Telemetry

Athas keeps telemetry intentionally narrow.

Anonymous usage telemetry is off by default. If you turn it on, Athas sends anonymous operational metadata so we can understand app health, extension behavior, and crashes.

Athas still sends a smaller update-check signal so the updater can work and we can measure release health by version and platform.

What Athas Always Sends

Athas always sends a small update-check payload:

  • Anonymous install ID stored locally on the device
  • App version
  • Platform and CPU architecture
  • Update-check status such as available, up_to_date, or failed
  • Available version when an update exists

Athas also keeps basic lifecycle context locally, including install date, previous version, and launch count, and attaches that context to telemetry events.

What Athas Sends When Enabled

When anonymous usage telemetry is enabled, Athas may also send:

  • Heartbeat events from active app sessions
  • Installed extension IDs and versions during extension sync and update checks
  • Extension update candidates and update counts
  • Extension install, uninstall, and update events
  • Crash reports for runtime failures and unhandled errors

What Athas Does Not Send

Athas does not send:

  • File contents
  • Source code
  • Prompt contents
  • Chat messages
  • Terminal contents
  • Secret values from your environment
  • Workspace paths
  • Full project structure or framework-level product analytics

How Data Is Sent

Athas stores telemetry in a local queue and sends it over HTTPS:

  • Telemetry initialization starts about 10 seconds after app launch
  • The queue flushes every 5 minutes
  • Athas also flushes early when 50 events are waiting
  • The local queue is capped at 200 events; oldest events are dropped first

Crash reports are queued locally too, so Athas can retry delivery on a later launch if a send fails.

Crash Reporting

Crash reporting is part of Athas anonymous usage telemetry.

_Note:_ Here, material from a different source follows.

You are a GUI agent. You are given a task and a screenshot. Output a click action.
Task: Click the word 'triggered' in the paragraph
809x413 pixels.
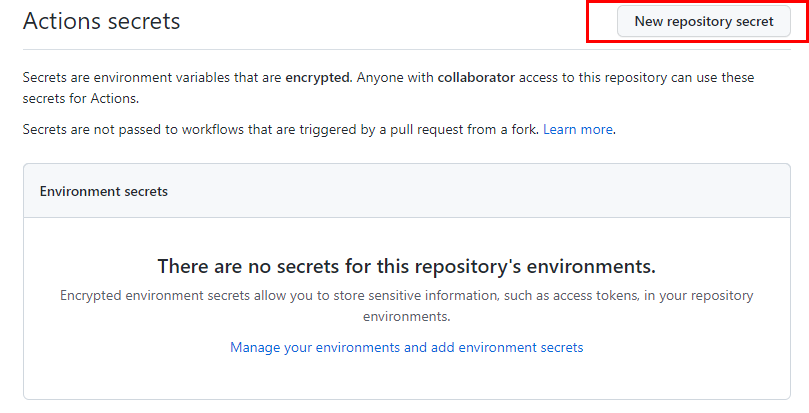pos(327,129)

If the desktop runtime hits an unhandled error, Athas records diagnostic metadata such as:

  • Error message
  • Stack trace when available
  • Crash source such as bootstrap failure, window error, or unhandled rejection
  • App version, platform, and architecture

This helps us fix stability issues without collecting project contents.

Telemetry Log

You can inspect recent local telemetry activity inside the app:

  1. Open Settings
  2. Go to Advanced
  3. Open Telemetry Log

The log shows queued events, delivery attempts, failures, and clears.

You may see entries like:

  • queued
  • sent
  • failed
  • dropped
  • cleared

Settings

Athas currently exposes a single usage telemetry toggle in Settings → Advanced.

That toggle covers:

  • Heartbeats
  • Extension metadata and lifecycle events
  • Crash reports

Update checks remain operational even when usage telemetry is off.

Why This Exists

Athas uses telemetry for product operations, not deep behavior profiling.

The goal is to answer practical questions such as:

  • Are updates working?
  • Are extension installs and update checks working?
  • Are crashes clustered around a specific release or platform?
  • Are desktop sessions alive after rollout?

If that is all working, we do not need heavier analytics.